Phineas' as an unrealistic character in A Seperate Peace by John Knowles.

Essay by brain3kHigh School, 11th gradeA+, November 2002

download word file, 2 pages 3.0

Recently our class had the opportunity to readA Separate Peace by John Knowles, an intriguing look into the mind of the maturing teen. Though a generally convincing and indeed well written book, the character Phineas in this story is portrayed by Knowles as an intentionally unbelievable character, through general naïve characterization, as well as the portrayal of Phineas as a character of extreme light, and as a prodigy or god, in order to more clearly emphasize and strengthen the themes brought out in the book.

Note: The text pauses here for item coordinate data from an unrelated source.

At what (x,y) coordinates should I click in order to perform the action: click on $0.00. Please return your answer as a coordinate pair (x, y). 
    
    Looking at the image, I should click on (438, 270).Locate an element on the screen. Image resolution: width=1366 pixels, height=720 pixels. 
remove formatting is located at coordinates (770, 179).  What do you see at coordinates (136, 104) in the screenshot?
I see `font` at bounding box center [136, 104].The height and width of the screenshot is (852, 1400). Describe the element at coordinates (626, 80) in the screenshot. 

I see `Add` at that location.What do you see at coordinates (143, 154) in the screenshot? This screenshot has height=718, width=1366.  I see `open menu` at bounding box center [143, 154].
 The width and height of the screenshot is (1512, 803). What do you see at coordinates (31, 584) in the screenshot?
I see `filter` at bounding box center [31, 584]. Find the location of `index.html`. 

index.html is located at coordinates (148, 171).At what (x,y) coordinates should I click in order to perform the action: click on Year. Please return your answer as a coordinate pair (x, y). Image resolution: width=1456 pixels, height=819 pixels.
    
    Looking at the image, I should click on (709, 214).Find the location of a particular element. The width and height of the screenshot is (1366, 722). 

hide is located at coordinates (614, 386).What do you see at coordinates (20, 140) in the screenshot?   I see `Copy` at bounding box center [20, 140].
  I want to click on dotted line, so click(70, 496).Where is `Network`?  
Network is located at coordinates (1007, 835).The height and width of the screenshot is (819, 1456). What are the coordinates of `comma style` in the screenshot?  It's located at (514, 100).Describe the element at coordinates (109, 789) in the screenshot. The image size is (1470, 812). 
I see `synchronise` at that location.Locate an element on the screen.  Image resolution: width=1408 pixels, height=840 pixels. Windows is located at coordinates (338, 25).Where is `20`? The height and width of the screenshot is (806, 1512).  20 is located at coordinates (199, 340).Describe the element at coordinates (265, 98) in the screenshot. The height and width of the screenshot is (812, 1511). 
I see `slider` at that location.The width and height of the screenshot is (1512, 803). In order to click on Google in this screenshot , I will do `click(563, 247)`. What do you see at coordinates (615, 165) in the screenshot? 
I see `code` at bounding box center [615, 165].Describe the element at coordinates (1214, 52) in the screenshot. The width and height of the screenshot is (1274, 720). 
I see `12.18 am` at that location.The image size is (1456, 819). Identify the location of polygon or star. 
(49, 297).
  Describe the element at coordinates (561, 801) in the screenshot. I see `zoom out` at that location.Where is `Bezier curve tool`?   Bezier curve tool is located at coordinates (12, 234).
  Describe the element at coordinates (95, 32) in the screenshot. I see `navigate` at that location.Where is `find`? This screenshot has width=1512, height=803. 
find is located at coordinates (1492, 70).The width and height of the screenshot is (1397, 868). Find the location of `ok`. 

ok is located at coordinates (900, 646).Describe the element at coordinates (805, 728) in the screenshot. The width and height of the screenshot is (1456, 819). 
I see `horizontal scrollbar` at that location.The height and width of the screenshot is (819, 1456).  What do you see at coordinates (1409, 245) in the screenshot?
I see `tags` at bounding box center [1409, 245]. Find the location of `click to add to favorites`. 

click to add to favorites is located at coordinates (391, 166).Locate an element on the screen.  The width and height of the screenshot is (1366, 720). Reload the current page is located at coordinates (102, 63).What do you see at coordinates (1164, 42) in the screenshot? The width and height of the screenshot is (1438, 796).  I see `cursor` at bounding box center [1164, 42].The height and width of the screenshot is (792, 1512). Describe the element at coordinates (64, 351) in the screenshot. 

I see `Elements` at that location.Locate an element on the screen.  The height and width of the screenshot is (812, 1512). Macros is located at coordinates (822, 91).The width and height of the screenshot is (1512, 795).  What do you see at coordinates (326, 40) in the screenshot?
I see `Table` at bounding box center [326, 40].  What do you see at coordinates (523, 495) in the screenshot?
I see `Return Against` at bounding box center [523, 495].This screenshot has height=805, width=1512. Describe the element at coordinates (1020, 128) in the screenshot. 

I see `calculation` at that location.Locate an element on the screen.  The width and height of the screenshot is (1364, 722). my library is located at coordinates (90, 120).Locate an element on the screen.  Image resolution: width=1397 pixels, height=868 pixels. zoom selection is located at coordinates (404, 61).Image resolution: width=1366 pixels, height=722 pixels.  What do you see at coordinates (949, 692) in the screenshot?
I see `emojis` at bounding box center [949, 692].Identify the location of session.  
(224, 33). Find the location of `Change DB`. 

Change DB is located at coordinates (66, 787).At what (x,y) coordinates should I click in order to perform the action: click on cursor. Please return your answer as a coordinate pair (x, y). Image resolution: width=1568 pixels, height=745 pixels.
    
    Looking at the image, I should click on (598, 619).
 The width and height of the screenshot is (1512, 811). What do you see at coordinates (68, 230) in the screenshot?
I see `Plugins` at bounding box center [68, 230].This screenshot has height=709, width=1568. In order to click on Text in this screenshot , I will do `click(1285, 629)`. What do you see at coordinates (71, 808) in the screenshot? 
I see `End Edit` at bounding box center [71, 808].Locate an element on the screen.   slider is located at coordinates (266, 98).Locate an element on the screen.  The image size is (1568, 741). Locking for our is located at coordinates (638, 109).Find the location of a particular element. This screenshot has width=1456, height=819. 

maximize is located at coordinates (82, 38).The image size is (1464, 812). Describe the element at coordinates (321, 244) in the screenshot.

Phineas is characterized by an obviously naïve perspective, one without either hatred or jealousy. When describing him, Gene tells us that Phineas automatically thought that in a game, everyone won, and would always work to such an end. This shows an unbelievable characteristic, as every person knows that for someone to win, someone else must lose. Only one of a completely and unbelievably pure nature could think this way.

At the end, Gene tells us that "only Phineas was never afraid, only (he) never hated anyone... Only (he) could never have any enemy." This is a further example of his unbelievable lack of hatred, and naïve nature. No one can truly lack any enemy in this world. Through such idealism in his nature is shown Phineas unbelievable nature.

Phineas is portrayed as a character of light, a property not possible for a "believable" character. Throughout the book, there are many references as to how Phineas seems to glow, with a constant strength or vitality. Additionally, he is always associated with lighter colours. Real people do not have such a constant strength of light, such a strong association with these things. Phineas, on the other hand, seems to almost emit a real glow from within. After Phineas' return to...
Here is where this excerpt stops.